CURE: Revolutionizing Code and Unit Test Generation with Self-Supervised Reinforcement Learning in LLMs

Advancements in Large Language Models for Code Generation

Large Language Models (LLMs) have made significant strides in reasoning and precision, largely due to reinforcement learning (RL) and test-time scaling techniques. Traditional unit test generation methods, like O1-Coder and UTGEN, require supervision from ground-truth code, which makes data collection expensive and limits the scale of training data.

Challenges with Current Approaches

Existing unit test generation approaches depend on rigid software analysis rules or neural machine translation methods that often fail to maintain semantic alignment. Even recent prompt-based and agentic methods, which show improved performance, still rely heavily on labeled code for fine-tuning. This dependency restricts scalability and adaptability in large-scale, real-world applications.

Introducing CURE: A Self-Supervised Co-Evolution Framework

A collaboration between researchers at the University of Chicago, Princeton University, Peking University, and ByteDance Seed has developed CURE, a self-supervised reinforcement learning framework that trains a code generator and a unit test generator simultaneously without any ground-truth code.

CURE uses a self-play mechanism where the LLM generates both correct and incorrect code. The unit test generator learns to identify failure modes and refines itself accordingly. This co-evolution process improves both code generation and verification without external supervision.

Architecture and Methodology

Base Models and Sampling: CURE is based on Qwen2.5-7B and 14B Instruct models, with Qwen3-4B for long-chain-of-thought (CoT) variants. Each training step samples 16 candidate code completions and 16 unit tests derived from tasks. Sampling is managed by vLLM with temperature 1.0 and top-p 1.0. For long-CoT models, a response-length-aware transformation penalizes lengthy outputs to enhance inference efficiency.

Reward Function and Optimization: CURE introduces a reward function designed to maximize reward precision—the probability that correct code scores higher than incorrect code across generated unit tests. It also applies response-based reward adjustments to reduce latency for longer outputs. The coder and unit tester are optimized jointly using policy gradient methods.

Evaluation and Performance

CURE was evaluated on five standard coding datasets: LiveBench, MBPP, LiveCodeBench, CodeContests, and CodeForces. Metrics included unit test accuracy, one-shot code generation accuracy, and Best-of-N (BoN) accuracy using 16 code and test samples.
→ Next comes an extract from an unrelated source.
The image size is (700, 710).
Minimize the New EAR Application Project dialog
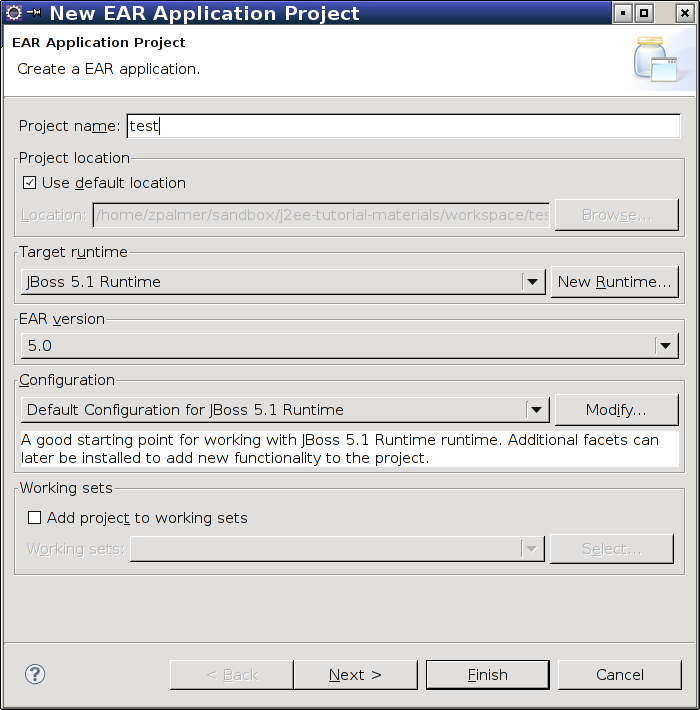(623, 13)
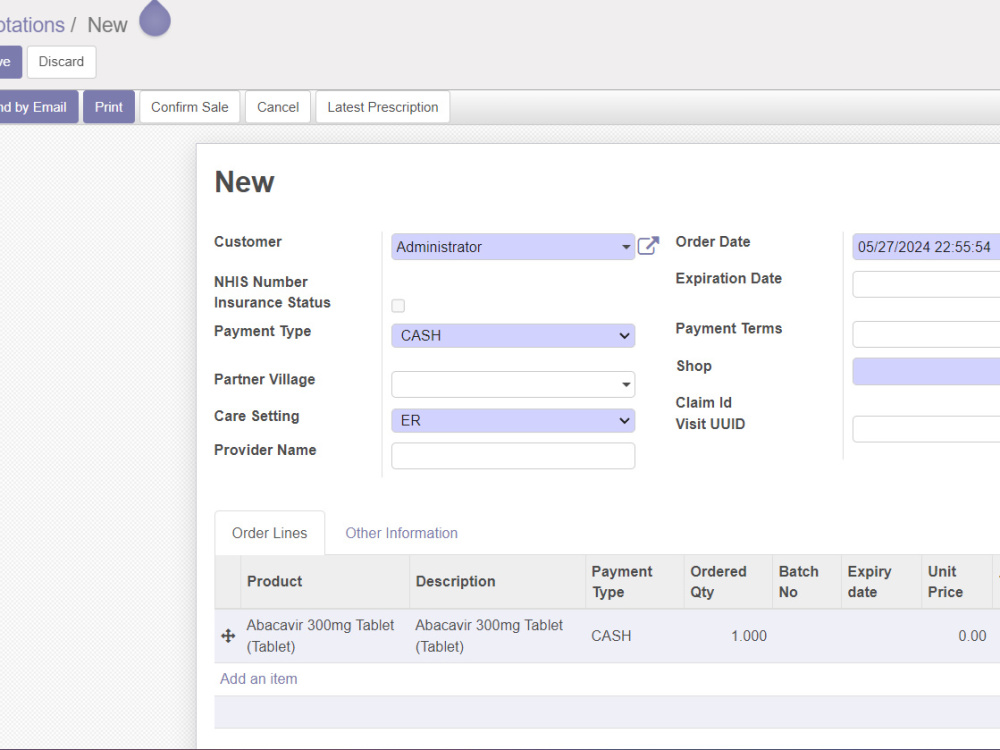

The ReasonFlux-Coder models trained with CURE achieved impressive gains:

+37.8% in unit test accuracy
+5.3% in one-shot code generation accuracy
+9.0% in BoN accuracy

ReasonFlux-Coder-4B notably reduced average unit test response length by 64.8%, boosting inference speed. Across all benchmarks, these models outperformed traditional supervised fine-tuned models like Qwen2.5-Coder-Instruct.

Commercial Application and Cost Efficiency

When paired with GPT-series models, ReasonFlux-Coder-4B improved performance:

GPT-4o-mini saw +5.5% BoN accuracy
GPT-4.1-mini improved by +1.8%

This pairing also reduced API costs, presenting a cost-effective solution for production inference pipelines.

Using CURE for Label-Free Fine-Tuning

Unit test generators trained with CURE can serve as reward models in RL training. Utilizing ReasonFlux-Coder-4B’s generated unit tests offers comparable improvements to human-labeled test supervision, enabling fully label-free reinforcement learning workflows.

Broader Impact and Future Prospects

ReasonFlux-Coder models integrate well with agentic coding frameworks such as MPSC (Multi-Perspective Self-Consistency), AlphaCodium, and S*. CURE enhances agentic unit test generation accuracy by over 25.1%, demonstrating versatility and iterative refinement capabilities.

CURE marks a significant leap in self-supervised learning for code generation and verification, allowing LLMs to co-evolve coding and unit test generation without ground-truth data. Its improvements in accuracy, efficiency, and adaptability make it a scalable, cost-effective choice for training and deployment in large-scale environments.